**Given passage:**
K.-M.,Xu¹, R. T. Cederwall², L. J. Donner³, W. W. Grabowski⁴, F. Guichard⁵, D. E. Johnson⁶, M. Khairoutdinov⁷, S. K. Krueger⁸, J. C. Petch⁹, D. A. Randall⁷, C. J. Seman³, W.-K. Tao⁶, D. Wang^10,1, S. C. Xie², J. J. Yio² and M.-H. Zhang¹¹

 ¹NASA Langley Research Center, Hampton, VA, USA
 ²Lawrence Livermore National Laboratory, Livermore, CA, USA
 ³NOAA Geophysical Fluid Dynamics Laboratory, Princeton, NJ, USA
 ⁴National Center for Atmospheric Research, Boulder, CO, USA
 ⁵Centre National de Recherches Météorologiques/GAME (CNRS & Météo-France), Toulouse, France
 ⁶NASA Goddard Space Flight Center, Greenbelt, MD, USA
 ⁷Colorado State University, Fort Collins, CO, USA
 ⁸University of Utah, Salt Lake City, UT, USA
 ⁹The Met Office, Bracknell, UK
¹⁰Hampton University, Hampton, VA, USA
¹¹State University of New York, Stony Brook, NY, USA

Quarterly Journal of the Royal Meteorological Society, 2001, vol 128, pp. 593-624

Summary: This paper reports an intercomparison study of midlatitude continental cumulus convection simulated by eight 2-D and two 3-D cloud resolving models (CRMs), driven by observed large-scale advective temperature and moisture tendencies, surface turbulent fluxes, and radiative heating profiles during three subperiods of the Summer 1997 Intensive Observation Period (IOP) of the U.S. Department of Energy’s Atmospheric Radiation Measurement (ARM) program. Each subperiod includes two or three precipitation events of various intensities over a span of 4 or 5 days. The results can be summarized as follows.

**Recorded information:**
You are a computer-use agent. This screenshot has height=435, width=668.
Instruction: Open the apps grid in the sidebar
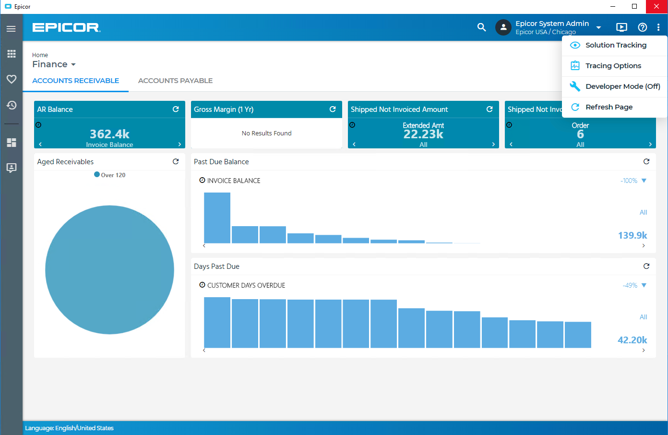point(11,54)
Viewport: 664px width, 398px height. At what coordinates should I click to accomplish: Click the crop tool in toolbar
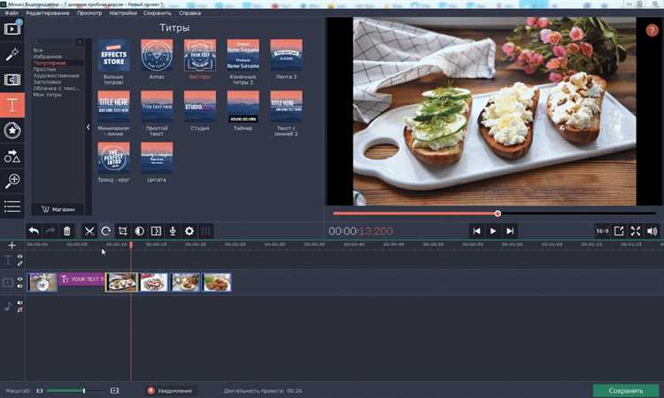[x=123, y=230]
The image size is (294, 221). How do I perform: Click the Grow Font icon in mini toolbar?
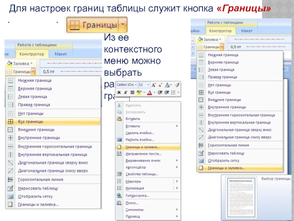(x=154, y=85)
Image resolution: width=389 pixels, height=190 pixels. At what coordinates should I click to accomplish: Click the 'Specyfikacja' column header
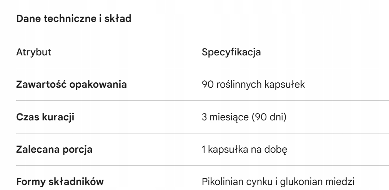231,52
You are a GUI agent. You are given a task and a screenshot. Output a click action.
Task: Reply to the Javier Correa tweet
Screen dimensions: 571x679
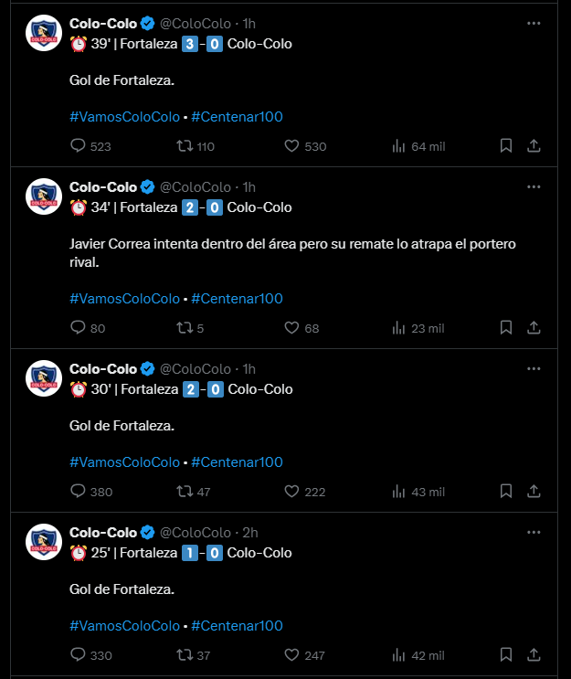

**Task directions:** Reproduce the portion of the cloud-resolving model study header from "Summary: This paper" up to and including "summarized as follows.".

**Answer in full:**
Summary: This paper reports an intercomparison study of midlatitude continental cumulus convection simulated by eight 2-D and two 3-D cloud resolving models (CRMs), driven by observed large-scale advective temperature and moisture tendencies, surface turbulent fluxes, and radiative heating profiles during three subperiods of the Summer 1997 Intensive Observation Period (IOP) of the U.S. Department of Energy’s Atmospheric Radiation Measurement (ARM) program. Each subperiod includes two or three precipitation events of various intensities over a span of 4 or 5 days. The results can be summarized as follows.